The building evokes awe and reflects signs of affluence. There are several beams and pillars made of solid wood. Artwork covers the roof and the peculiarities of the architecture create a feeling of wonder. Numerous ancient lamps hang from the beams of the roof. Walls made of wood separate the inner mosque from the outer. Tiny doors are another attraction.
Stairs near the inner mosque are also a fine example of traditional architecture. On the top floor, there once existed a facility for religious teaching, remains of which can still be seen. In the inner mosque, what strikes a visitor is the intricately carved pulpit. It is adorned with several decorative bells and shines even in the dark.
The pulpit still retains the paint given to it during construction. It is believed that the paint was prepared by crushing various kinds of leaves.
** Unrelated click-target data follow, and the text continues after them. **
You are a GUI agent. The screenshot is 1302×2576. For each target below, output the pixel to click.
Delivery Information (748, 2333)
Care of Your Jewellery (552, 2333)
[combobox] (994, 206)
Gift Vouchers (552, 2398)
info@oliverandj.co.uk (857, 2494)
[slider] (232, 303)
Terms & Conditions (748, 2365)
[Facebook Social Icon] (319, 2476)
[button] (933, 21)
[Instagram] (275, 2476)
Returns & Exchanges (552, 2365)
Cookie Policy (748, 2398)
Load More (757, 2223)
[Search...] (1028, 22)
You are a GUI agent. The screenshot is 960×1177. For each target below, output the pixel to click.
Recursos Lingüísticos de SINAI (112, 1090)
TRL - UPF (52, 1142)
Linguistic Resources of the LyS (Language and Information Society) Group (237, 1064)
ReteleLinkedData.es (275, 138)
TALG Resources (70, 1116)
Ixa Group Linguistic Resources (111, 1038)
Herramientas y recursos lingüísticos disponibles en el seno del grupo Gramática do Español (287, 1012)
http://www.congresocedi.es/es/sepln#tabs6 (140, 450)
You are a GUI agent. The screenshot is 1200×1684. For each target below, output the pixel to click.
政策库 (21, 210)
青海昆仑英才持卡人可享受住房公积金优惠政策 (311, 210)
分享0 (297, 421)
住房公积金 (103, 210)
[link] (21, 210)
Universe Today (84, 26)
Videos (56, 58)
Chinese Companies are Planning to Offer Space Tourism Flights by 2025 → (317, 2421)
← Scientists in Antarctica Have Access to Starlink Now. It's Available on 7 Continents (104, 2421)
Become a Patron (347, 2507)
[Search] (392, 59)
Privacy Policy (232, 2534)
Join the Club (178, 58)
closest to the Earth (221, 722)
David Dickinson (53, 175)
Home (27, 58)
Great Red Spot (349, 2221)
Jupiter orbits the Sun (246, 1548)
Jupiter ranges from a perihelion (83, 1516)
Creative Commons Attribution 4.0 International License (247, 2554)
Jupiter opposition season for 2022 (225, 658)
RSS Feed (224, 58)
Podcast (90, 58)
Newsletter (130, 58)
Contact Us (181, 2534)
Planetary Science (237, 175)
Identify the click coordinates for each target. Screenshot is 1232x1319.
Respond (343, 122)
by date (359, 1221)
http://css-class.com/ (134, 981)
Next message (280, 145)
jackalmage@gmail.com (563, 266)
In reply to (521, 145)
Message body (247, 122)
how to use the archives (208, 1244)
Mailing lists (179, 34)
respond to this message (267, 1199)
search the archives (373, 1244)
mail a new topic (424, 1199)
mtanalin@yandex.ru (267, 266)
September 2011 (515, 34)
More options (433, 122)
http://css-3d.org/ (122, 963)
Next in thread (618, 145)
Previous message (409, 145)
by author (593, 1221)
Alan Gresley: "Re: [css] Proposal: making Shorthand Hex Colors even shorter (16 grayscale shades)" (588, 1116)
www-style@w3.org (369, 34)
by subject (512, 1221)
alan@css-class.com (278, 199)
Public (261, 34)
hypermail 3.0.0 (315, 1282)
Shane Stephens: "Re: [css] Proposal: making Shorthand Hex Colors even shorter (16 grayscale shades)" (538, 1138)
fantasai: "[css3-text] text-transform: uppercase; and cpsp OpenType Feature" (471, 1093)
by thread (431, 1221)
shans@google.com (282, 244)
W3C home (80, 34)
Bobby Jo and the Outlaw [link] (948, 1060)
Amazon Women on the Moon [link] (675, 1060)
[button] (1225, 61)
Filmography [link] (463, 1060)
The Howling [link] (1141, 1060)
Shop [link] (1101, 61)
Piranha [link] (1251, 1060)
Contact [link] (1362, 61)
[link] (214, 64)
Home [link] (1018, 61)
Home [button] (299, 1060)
Over all these years, no maintenance needed to be carried out on the pulpit. Visitors are amazed over the traditional knowledge of its creators which modern science is yet to unravel.
Korome mosque has offered solace to several disconsolate people and spirituality prevails all over the place. There is a pond near the mosque which is connected by a walkway. However, few people use this facility nowadays.
An old handwritten copy of the Holy Prophet’s sayings is another attraction of the mosque. The manuscript’s striking calligraphy makes one wonder whether it is not a printed work.
Considering its historical and religious significance as well as architectural beauty, the Central government has included the Korome mosque in its pilgrim tourism circuit project along with Valliyoorkkavu temple and Pallikkunnu church in Wayanad.
The grave of Athilan Bappan who supervised the construction of the mosque, which still remains an architectural wonder, is adjacent to the mosque premises. In olden days, the mosque used to be illuminated with candles during Eid. Devotees arriving to offer prayers were given a dash of traditional fragrance during the festival days. This custom existed till three generations ago.